Emulation 104 -- Running More Tests in Less Time

In an earlier blog I talked about the value of emulation in terms of providing direct project cost and schedule reductions that generally dwarf the actual costs of emulation systems. I have been asked by some to provide a “prequel” discussion, with a higher level description of the SoC verification problem and how emulation systems address verification challenges.

Rather than trying to cover the universe of SoC verification problems all at once, let me address a few of those challenges in a couple of blog posts. You will see that emulation systems can address most the challenges in one way or another — by themselves, by complementing other tools, or replacing other equipment and verification tools altogether.

So let’s start with a look at what is going on to generate better, more complete functional verification tests, and then how emulation executes them in less time.

As designs have become more complex, new test methodologies and test generation tools have evolved to complement traditional manual, directed testing. These principally include constrained random tests and tests generated by high level, behavioral test benches. While easier to create, the resulting test suites tend to be extremely large, and long simulation runtimes just get longer, exacerbating the verification schedule problem.

Emulation systems are a perfect complement to these test development tools. When run as simulation accelerators, emulation systems deliver throughputs hundreds or thousands of times those of simulators. Weeks of tests are reduced to hours, and days of tests to minutes.

Further, verification methodology has evolved with new standards. For example, OVM provides transaction-based verification with interoperability between standards compliant simulation and emulation environments, making testbenches re-usable. Many high-level testbench constructs can now be synthesized for use in emulation by tools like Mentor’s System Verilog extended RTL compiler (xRTL compiler). This enables timed portions of the testbench to be executed within emulation system hardware with the DUT and talk through Acellera and Verilog standards-based communications to untimed portions executing on a host. The result is that both the DUT and testbench are accelerated.

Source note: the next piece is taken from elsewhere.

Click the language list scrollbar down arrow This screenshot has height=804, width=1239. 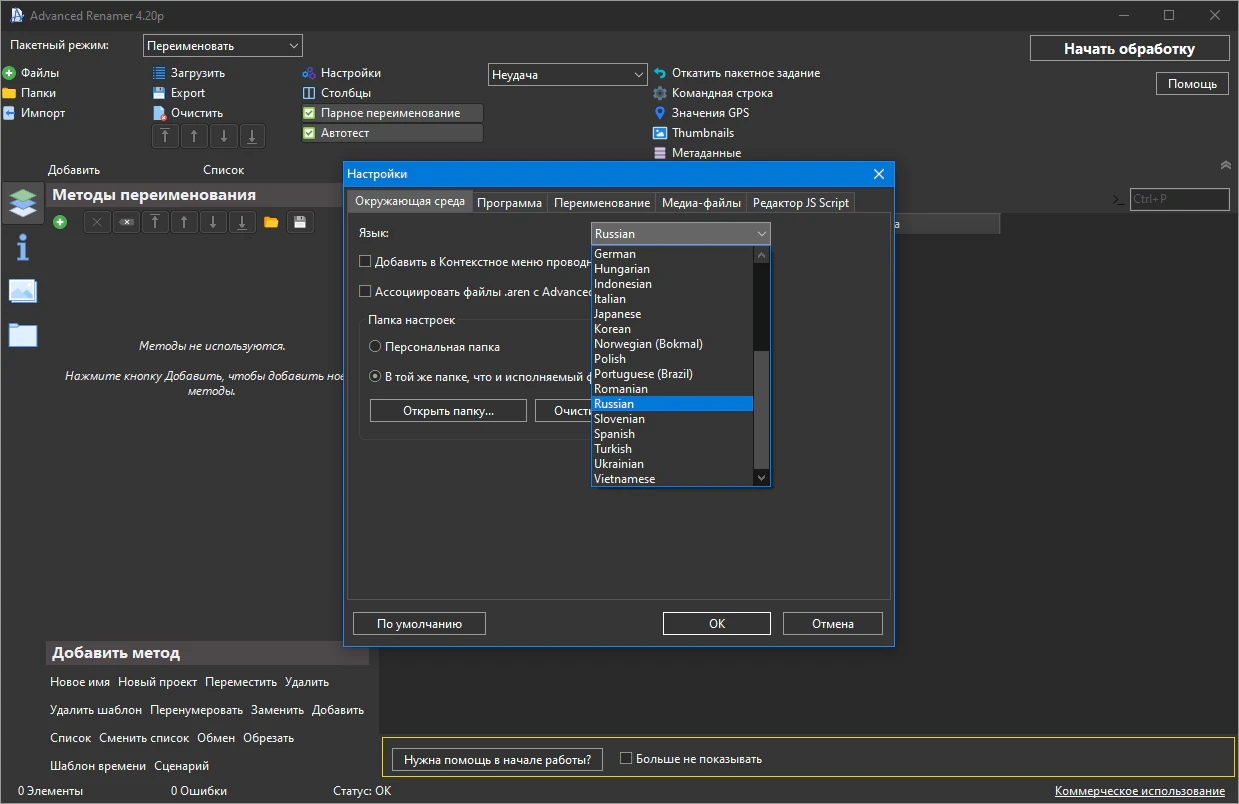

Consequently, emulation enables running larger, more complex testbenches several orders of magnitude faster than simulation, resulting in much shorter verification time and generally a portion of the verification time savings passing directly to project schedule shortening the time-to-tapeout of the SoC. Further, testbench interoperability between simulation and emulation maximizes the productivity of adopting the latest test bench generation tools and verification methodologies.